Based on the record evidence, Plaintiff has again failed to meet her burden to withstand summary judgment. "Assault is an intentional attempt by force to do an injury on the person of another, and a battery is committed whenever the violence menaced in an assault is actually done, though in ever so small a degree on the person." Renk v. City of Pittsburgh, 537 Pa. 68, 641 A.2d 289, 293 (1994) (citation omitted). Put another way, an assault is "an act `intending to cause a harmful or offensive contact with the person of the other or a third person, or an imminent apprehension of such contact, and ... the other is thereby put in such imminent apprehension.'" Sciotto v. Marple Newton Sch. Dist., 81 F. Supp. 2d 559, 577 (E.D.Pa.1999) (quoting Second Restatement of Torts). A battery, on the other hand, occurs when "a person `acts intending to cause a harmful or offensive contact with the person of the other or a third person, or an imminent apprehension of such contact, and ... a harmful contact with the person of the other directly or indirectly results.'" Id. (same).

● ● ● ● ● ● ●

WRITTEN TASKS:
**a)** Using the definitions in the court passage on assault and battery, explain in one to three sentences what turns an assault into a battery.
**b)** Carry on the court passage on assault and battery from the point where it stops.

INFORMATION SUPPLIED:
● ● ● ● ● ● ●

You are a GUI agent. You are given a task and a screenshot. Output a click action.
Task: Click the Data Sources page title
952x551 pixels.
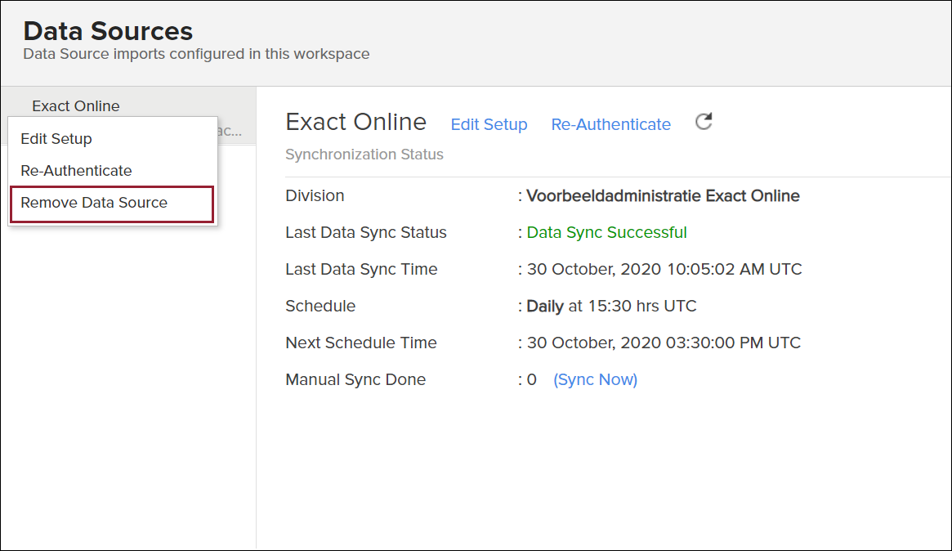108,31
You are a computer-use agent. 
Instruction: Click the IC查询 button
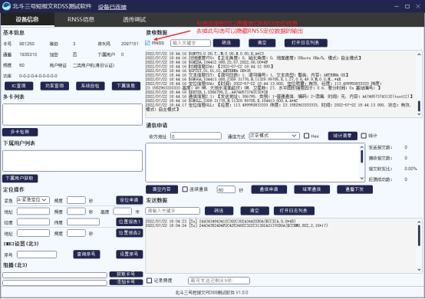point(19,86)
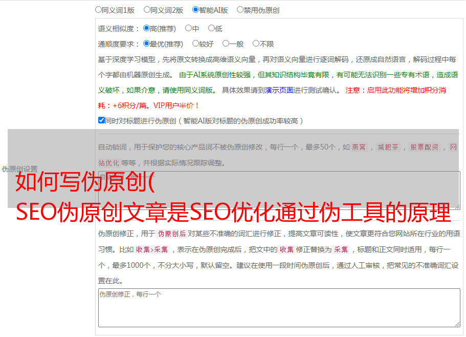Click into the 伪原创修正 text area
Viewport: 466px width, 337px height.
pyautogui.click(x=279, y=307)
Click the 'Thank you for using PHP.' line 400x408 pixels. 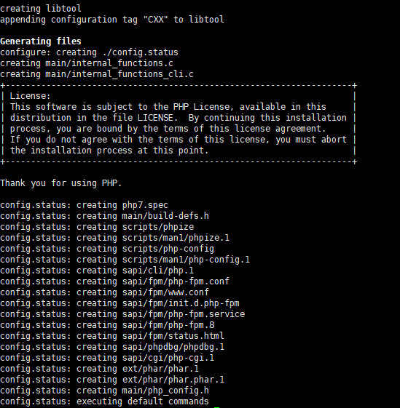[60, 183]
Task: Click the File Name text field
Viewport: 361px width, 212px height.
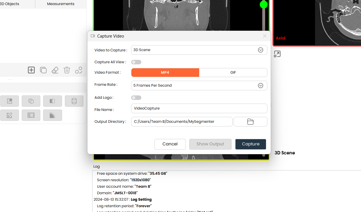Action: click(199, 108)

● ● ● ● ● ● ●

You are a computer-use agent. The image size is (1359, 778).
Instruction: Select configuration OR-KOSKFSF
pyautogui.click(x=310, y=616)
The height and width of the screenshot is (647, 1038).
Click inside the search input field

● ● ● ● ● ● ●

SOLVED TASKS:
**a)** An assault is an intentional attempt or act meant to cause harmful or offensive contact, or imminent apprehension of it. A battery is committed once the violence threatened in the assault is actually done, even "in ever so small a degree," so that harmful contact with the other person directly or indirectly results.

**b)**
Here, Plaintiff points to no evidence indicating that Ronan or an Acme employee ever touched her in any way. In addition, nothing in the Plaintiff's deposition testimony could reasonably lead to the conclusion that she was, or believed she was, in imminent apprehension of harmful or offensive contact. To the contrary, the evidence at most indicates an unsettling event where Plaintiff was confronted for shoplifting. Even assuming Ronan and the Acme employees' behavior was as rude and obnoxious as Plaintiff claims, there is no suggestion that Plaintiff ever had a reasonable fear of harmful contact or was actually touched. As a result, Plaintiff has failed to raise any genuine issue of material fact with respect to her assault and battery claims against Acme and Ronan.[4] Accordingly, we will grant Acme and Ronan's Motion.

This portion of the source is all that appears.